**本文抜粋:**
┄┄┄┄┄┄┄┄┄┄
Q.医療法人の役員給与を損金に算入することが可能でしょうか?

 

A.医療法人が役員に支給する給与のうちで一定のものに関しては、不相当に高額な部分の金額を除いて損金に算入することが可能です。
また、退職給与は、原則として、不当に高額な部分の金額を除いて損金に算入することが可能です。

1.税制改正前の役員給与の取扱い
平成18年度の税制改正より前は、役員の給与が「役員報酬」(月給のような定期の給与)、「役員賞与」(臨時的な給与)、「役員退職給与」に分類されていました。法人税法では、役員報酬や役員退職給与は原則損金に算入、役員賞与は損金不算入と規定されていました。ただし、役員報酬や役員退職給与のうち不相当に高額な部分は損金不算入、役員賞与のうち使用人兼務役員に支給する使用人分の賞与で一定の要件を満たすものは損金算入となっていました。

2.役員給与のうち損金算入が可能なもの
平成18年度の税制改正において、役員報酬や役員賞与といった法人が役員に支給する給与は、法人税法で「役員給与」として一括して規定が設けられました。
この改正の背景として、会社法第361条(取締役の報酬等)に「取締役の報酬、賞与その他の職務執行の対価として株式会社から受ける財産上の利益」という規定が設けられ、役員報酬や役員賞与がこの規定に照らして職務執行の対価として取り扱われるようになったことや、企業会計上も「役員賞与に関する会計基準」(企業会計基準委員会、平成17年11月29日)において「役員賞与は、発生した会計期間の費用として処理する」とされたことが挙げられます。
┄┄┄┄┄┄┄┄┄┄
**課題 A:**
役員給与の解説について、次の問いに答えてください。
(i) 平成18年度の税制改正より前、役員の給与はどの三つに分類されていましたか。
(ii) 改正の背景として挙げられている企業会計上の基準の名称と、その日付は何ですか。
(iii) 退職給与は、原則としてどの部分の金額を除いて損金に算入できますか。
**課題 B:** 役員給与の解説から、「A.医療法人が役員に支給する」を含む語句で始まり「括して規定が設けられました。」の後で終わる部分を、一字も変えずに書き出してください。
**課題 C:**
役員給与の解説に照らして、次の各文が本文と一致するかを「はい」か「いいえ」で答え、判断の根拠となる本文の語句をそのまま引用してください。
(i) 税制改正前、役員賞与は原則として損金に算入されていた。
(ii) 平成18年度の税制改正で、役員報酬や役員賞与は法人税法において「役員給与」として一括して規定された。
(iii) 会社法第361条は取締役の報酬等に関する規定である。
┄┄┄┄┄┄┄┄┄┄
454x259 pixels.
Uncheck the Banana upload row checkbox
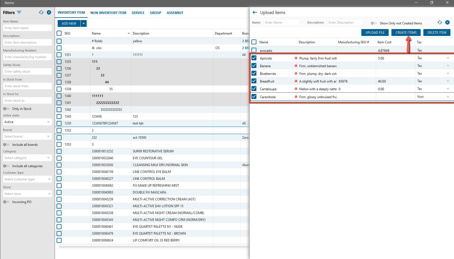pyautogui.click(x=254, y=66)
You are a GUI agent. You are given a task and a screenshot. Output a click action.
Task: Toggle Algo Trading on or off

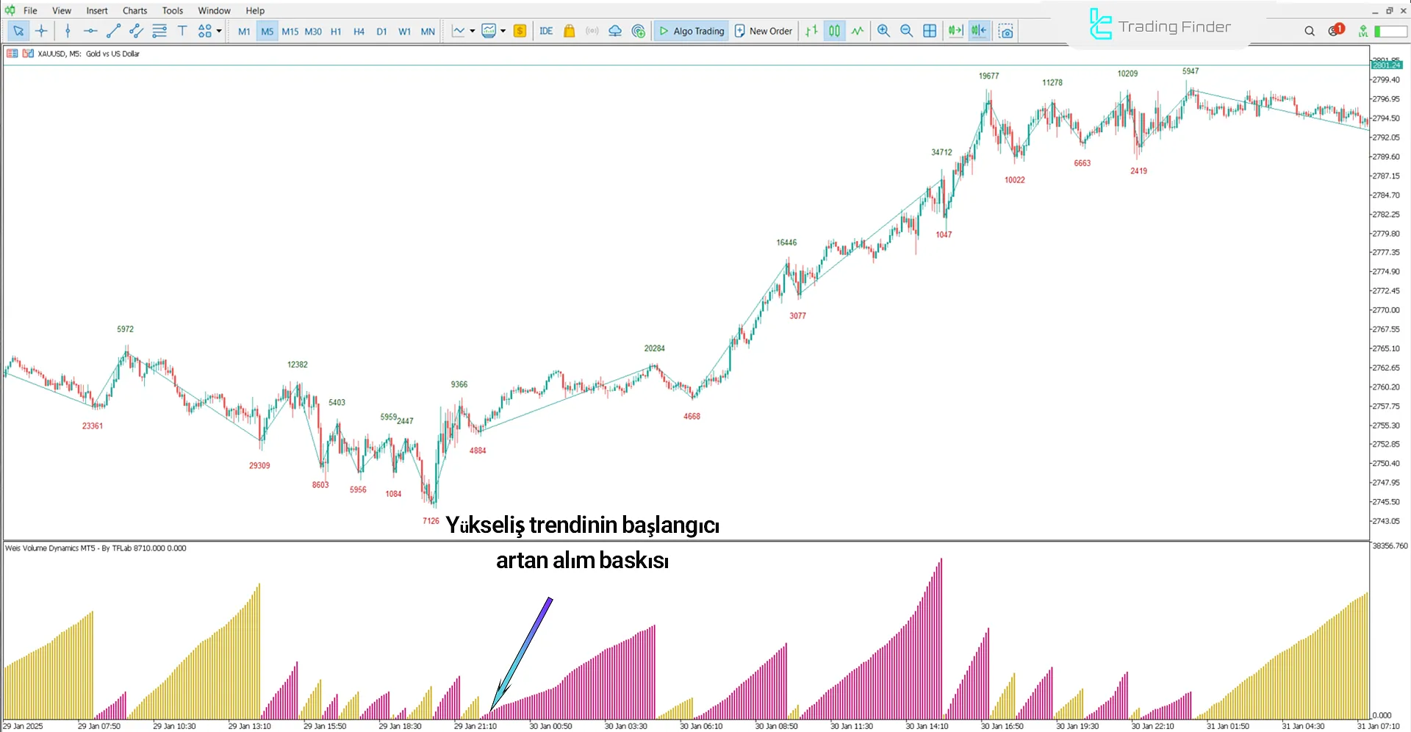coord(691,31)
┄┄┄┄┄┄┄┄┄┄
**解答 A:**
(i) 「役員報酬」、「役員賞与」、「役員退職給与」の三つです。
(ii) 「役員賞与に関する会計基準」(企業会計基準委員会)で、日付は平成17年11月29日です。
(iii) 不当に高額な部分の金額です。

**解答 B:**
A.医療法人が役員に支給する給与のうちで一定のものに関しては、不相当に高額な部分の金額を除いて損金に算入することが可能です。
また、退職給与は、原則として、不当に高額な部分の金額を除いて損金に算入することが可能です。

1.税制改正前の役員給与の取扱い
平成18年度の税制改正より前は、役員の給与が「役員報酬」(月給のような定期の給与)、「役員賞与」(臨時的な給与)、「役員退職給与」に分類されていました。法人税法では、役員報酬や役員退職給与は原則損金に算入、役員賞与は損金不算入と規定されていました。ただし、役員報酬や役員退職給与のうち不相当に高額な部分は損金不算入、役員賞与のうち使用人兼務役員に支給する使用人分の賞与で一定の要件を満たすものは損金算入となっていました。

2.役員給与のうち損金算入が可能なもの
平成18年度の税制改正において、役員報酬や役員賞与といった法人が役員に支給する給与は、法人税法で「役員給与」として一括して規定が設けられました。

**解答 C:**
(i) いいえ。「役員賞与は損金不算入と規定されていました」
(ii) はい。「法人税法で「役員給与」として一括して規定が設けられました」
(iii) はい。「会社法第361条(取締役の報酬等)」